Ao mesmo tempo, não desejo negar que, em certo sentido, o André tem razão quando diz que o racionalismo e o antissobrenaturalismo são, de algum modo, parte do "método da disciplina histórica". Para ser mais exato, são parte do método da disciplina histórica que aceita os pressupostos filosóficos e teológicos liberais e iluministas. Tampouco nego que esses pressupostos são amplamente aceitos hoje no ambiente acadêmicos dos historiadores. Ressalto apenas que não tenho motivos para me impressionar com esse fato (como o André também não tem) a ponto de conceder aos secularistas o direito exclusivo de fazer uma investigação científica da história.Apenas, como diria Abraham Kuyper, defendo a possibilidade de uma ciência histórica calcada em outros pressupostos filosóficos e teológicos, que considero mais verdadeiros e sadios.

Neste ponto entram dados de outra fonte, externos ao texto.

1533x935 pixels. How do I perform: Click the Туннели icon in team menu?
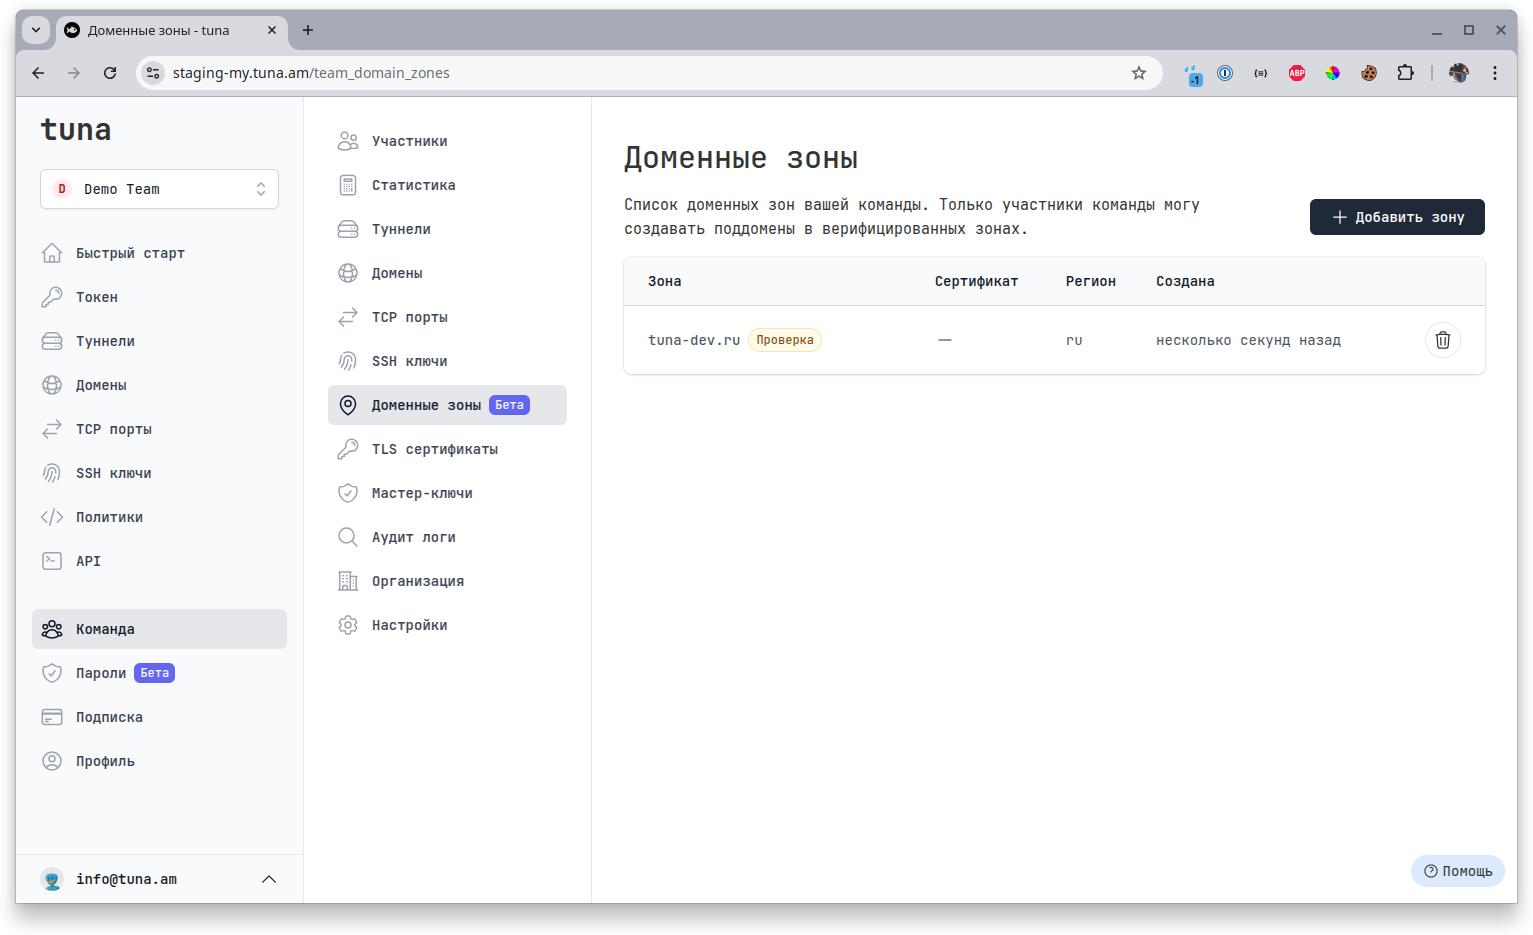click(x=348, y=228)
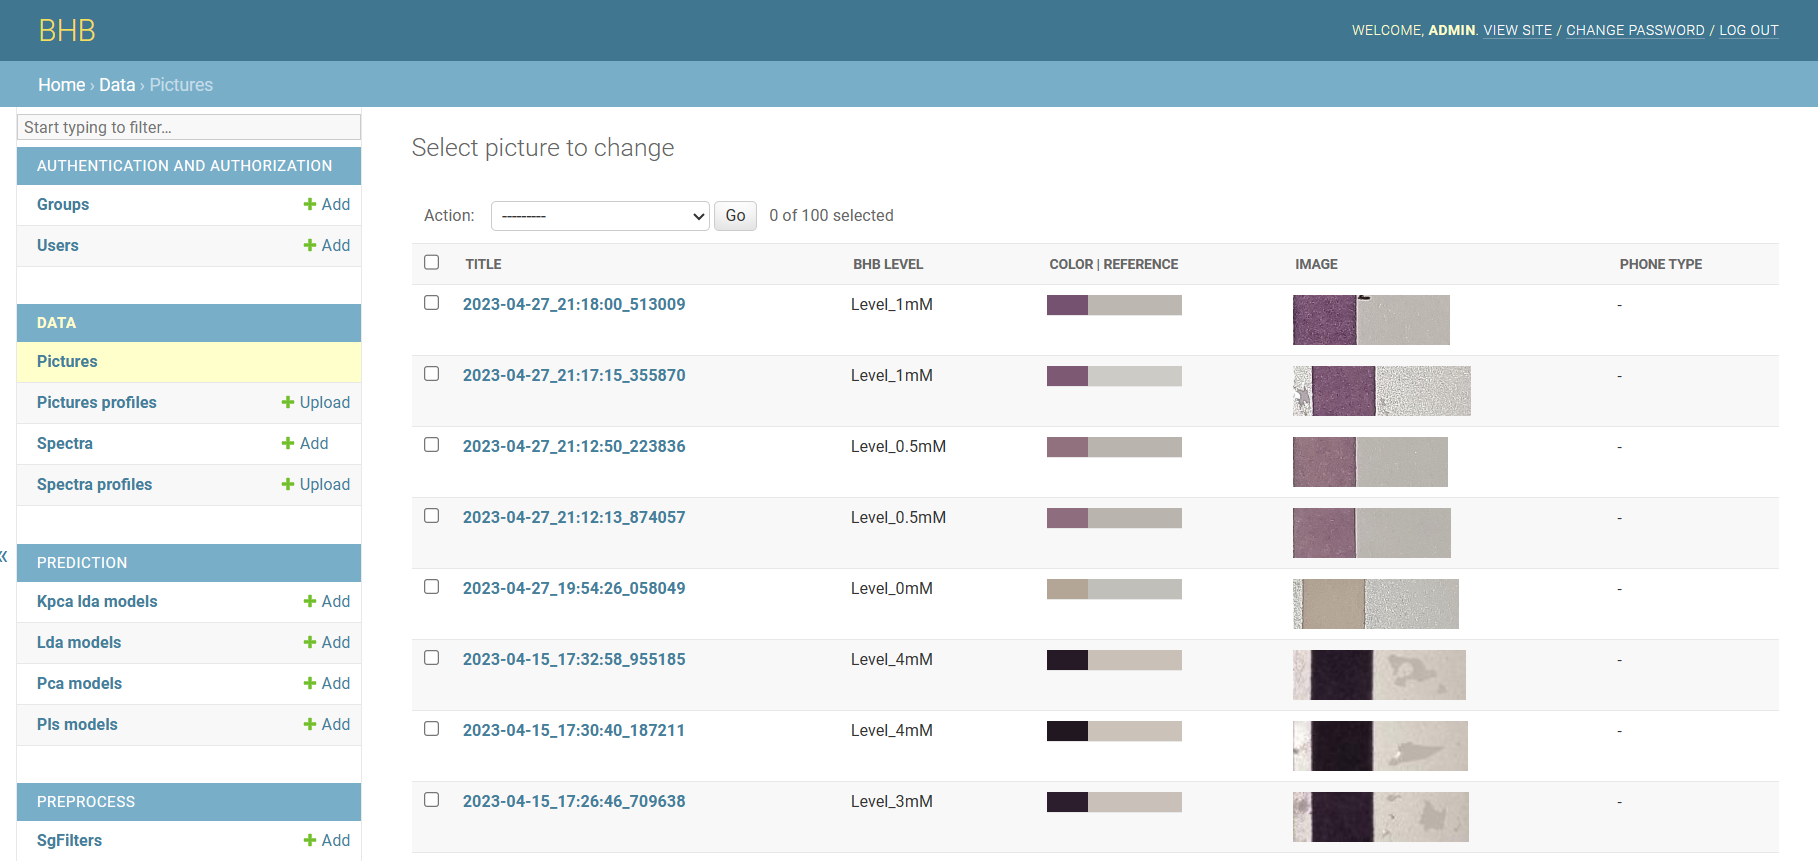Sort table by BHB LEVEL column header
This screenshot has width=1818, height=861.
point(887,265)
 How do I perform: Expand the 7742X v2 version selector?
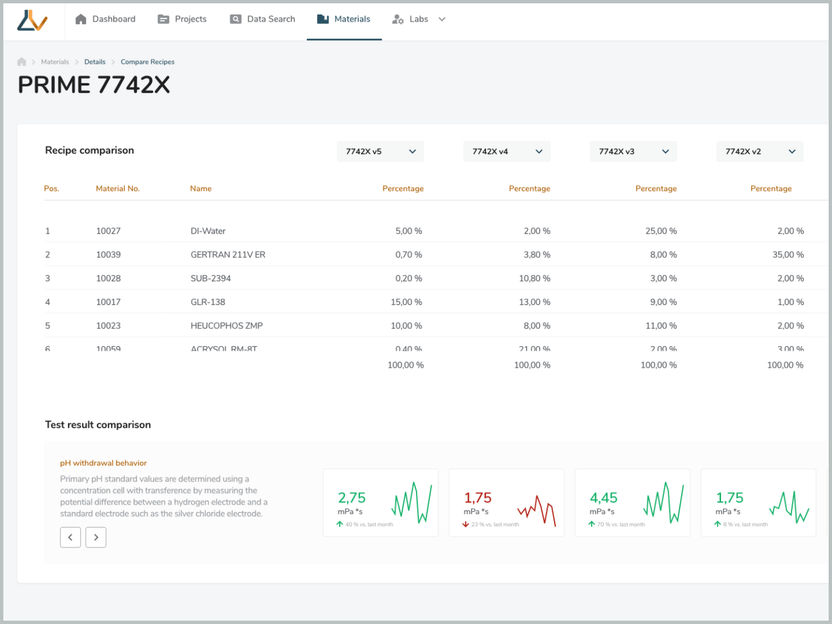760,151
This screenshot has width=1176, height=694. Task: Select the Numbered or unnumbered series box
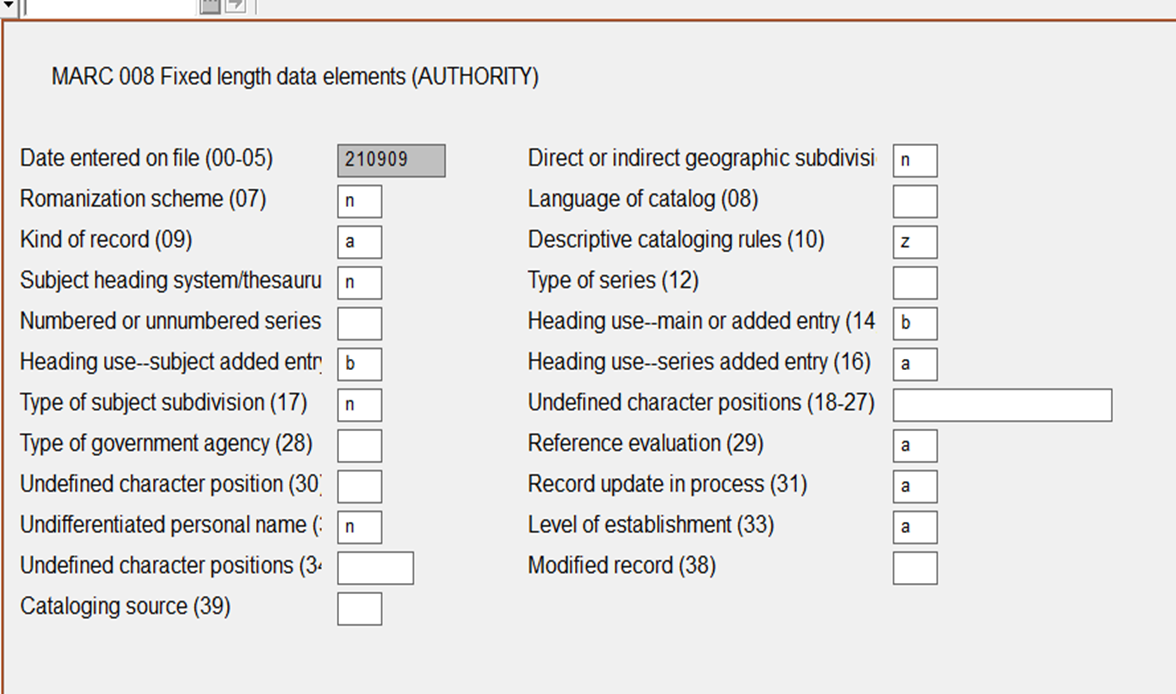359,323
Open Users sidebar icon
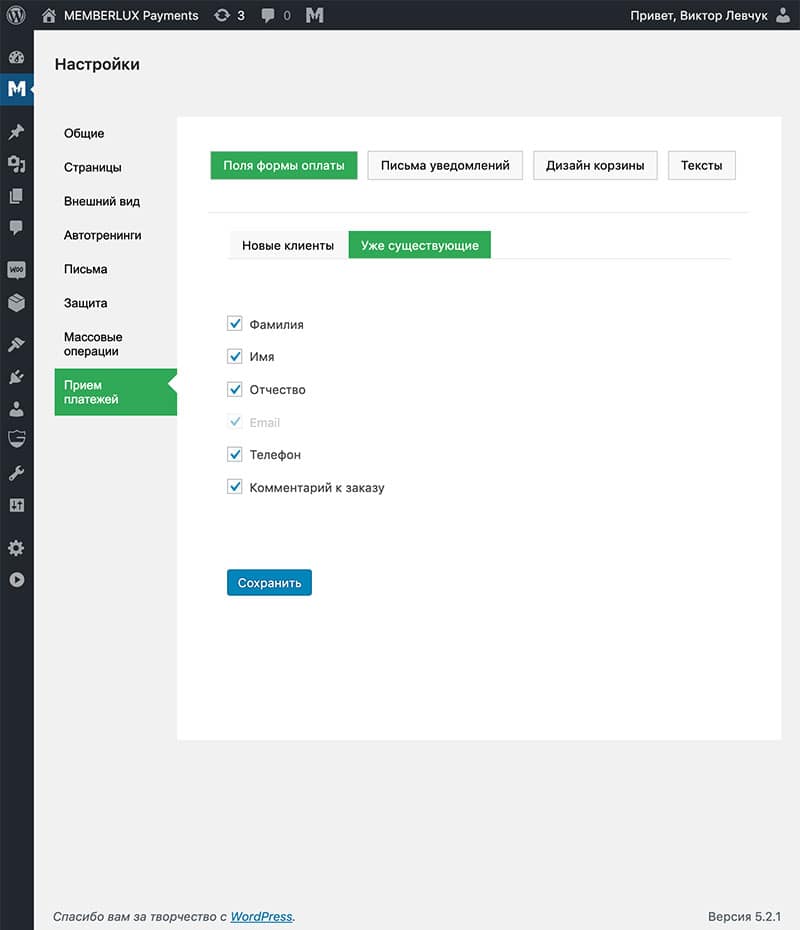 click(x=16, y=409)
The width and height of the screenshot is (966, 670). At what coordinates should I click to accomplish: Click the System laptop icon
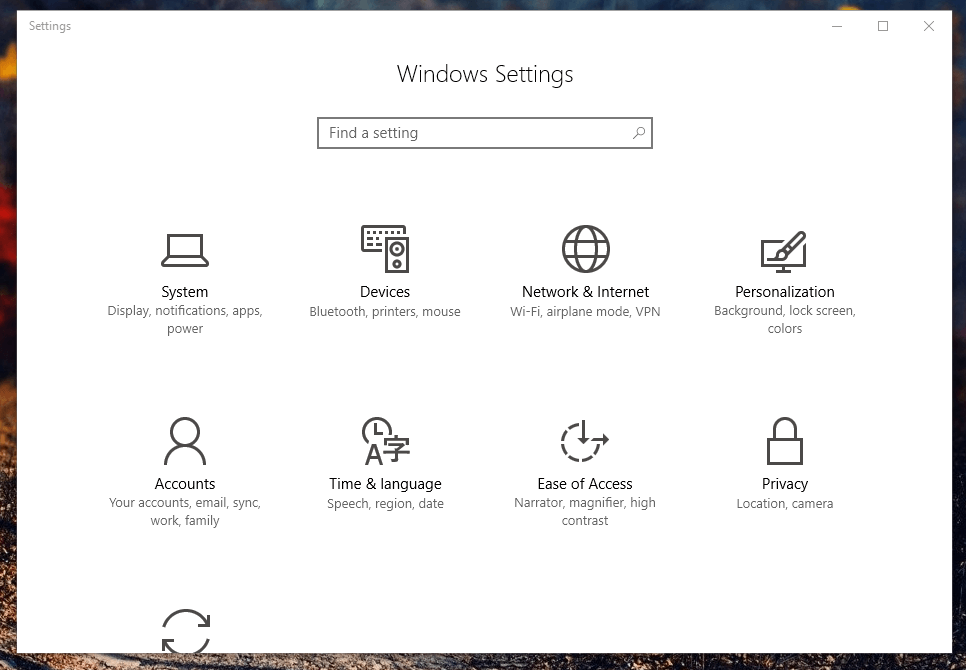pos(185,250)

Mas isso não é tudo. Na verdade, embora alguns liberais tenham conscientemente uma visão bastante parcial da imparcialidade, achando que o racionalismo e o antissobrenaturalismo encarnam a própria definição de neutralidade, há também os que, mais modestamente, têm apenas a ilusão de que podem superar seu dilema próprio e chegar, em suas disciplinas, a uma imparcialidade entre o materialismo e o sobrenaturalismo. Meier, como seu livro deixa claro, pertence a essa segunda categoria. Portanto, ele tinha a obrigação de analisar os argumentos dos historiadores e teólogos conservadores antes de descartá-los. Mas, com relação à questão da autoria dos evangelhos, ele não fez isso, e por isso continuo crendo que tal omissão compromete a validade de seu método e de todo o seu empreendimento, bem como sua coerência com os pressupostos expressamente declarados na obra.

Resta fazer um breve comentário sobre a última sentença do André Luiz: "E se, numa terceira opção, usarmos esse método apenas pra defender que a Tradição está correta, então é apologética." Eu concordo, no sentido de que é possível ter motivações alheias à pesquisa histórica para crer na veracidade da "tradição" e defendê-la com argumentos extraídos da ciência histórica. Mas essa consideração de modo algum desqualifica a validade dessa argumentação, e muito menos dá ao seu opositor o direito de se limitar a franzir a testa e dizer: "Ora, mas isso é apologética!" É esse o ponto que levantei. Acredito também que uma motivação apologética, pouco importando em prol de quê, não necessariamente anula outras motivações ou impede uma pesquisa (histórica ou não) de ser frutífera de modos que transcendem o próprio interesse apologético mais básico. Além disso, como observei na primeira parte de minha resposta ao comentário do André, a própria ideia de que a evidência histórica não deve ser usada para defender uma cosmovisão e criticar outra é alheia à investigação histórica e serve apenas para imunizar contra possíveis críticas determinadas cosmovisões e seu predomínio no meio acadêmico.

Faltou no post original apenas uma coisa que eu não saberia dizer na época, mas que posso dizer agora em virtude de minha recente "conversão" ao pressuposicionalismo: todo ponto de vista sobre Cristo, as Escrituras, a tradição apostólica, os métodos de pesquisa histórica, a neutralidade e a legitimidade do uso da evidência histórica como ferramenta apologética brota de uma cosmovisão religiosa (no sentido de compromisso religioso) e tem, direta ou indiretamente, a função de defendê-la. Eu, o André Luiz e John Paul Meier temos isso em comum. A grande diferença é que eu sei disso. Creio que o André Luiz também, embora ele não necessariamente concorde comigo integralmente quanto à questão. Mas Meier não sabe, e é por isso mesmo que seu dilema é insolúvel.